I'm going to AA for the first time on Sunday, I'm not a religious person but I would regard myself as spiritual. I'm going to AA because I need help, I can't think beyond that . I don't know very much about the whole Christian side to it all, I'm just going to give it a go.

Good luck.

alldatoys 06-29-2007 07:54 AM

[QUOTE=Tazman53;1389811]alldatoys trust me you are not alone!

I drank for 40 years, after about 30 years I started to realize that I needed to cut back because the booze was starting to control me and create almost daily problems in my life. At first I would limit myself to a 6 pack a day...... I always wanted more when the 6 were gone but I stopped at 6 and dealt with the want for more until the next day. Well the problems dissappeared when I was drinking 6 a day so I figured what the heck, I will drink 8 a day, things stayed good so I upped it to 10.... 12.... etc...... etc..... then the crap would start hitting the fan all over again.

This became a cycle for 4-5 years and there were times after that where I decided hey maybe I just need to quit. So I would tough it out for a week and figure I was doing really good so I would buy a 6 pack..... then a 12 pack...... then a case....., it was a vicous cycle that continued until I reached the point where I HAD TO DRINK EVERY DAY!!!!

I tried every thing under the sun to quit..... except AA!!! Bunch of damn losers, old drunks sitting in rooms talking about how they could not drink any more because they could not handle it! What a bunch of wimps!!!! Spirituality and HP caca!!!

I was finally beaten after 40 years of drinking and trying to control my drinking MY WAY!!!!! The only thing MY WAY had accomplished was to keep me drunk!

QUOTE]

Wow, I have a twin?
Thanks for the advise.

Ready 2 Rock 06-29-2007 07:54 AM


Originally Posted by alldatoys (Post 1389469)
OH and as I read these threads, AA is not for me. Been there, done that. I am not spirtual and that is all I heard.

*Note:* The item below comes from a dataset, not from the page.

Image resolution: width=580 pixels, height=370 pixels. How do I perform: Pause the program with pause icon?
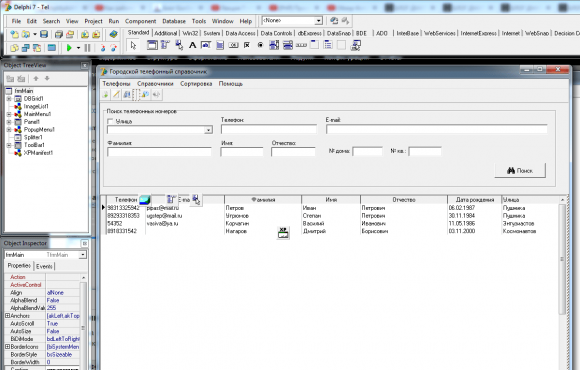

I, too thought that I could stop by trying alternatives after not liking the AA suggestions. "AA is not for me. What do you mean I'm powerless? I have to go to how many meetings? I have to listen to all this whining?"

IMO every human has a spirit and thus needs to be spiritual to fully experience the short life we are blessed with. To not be spiritual means missing out on one of the greatest gifts of being alive.

Give it another try -- I did and am not regretting it. Been sober over 2 months and things get better all the time.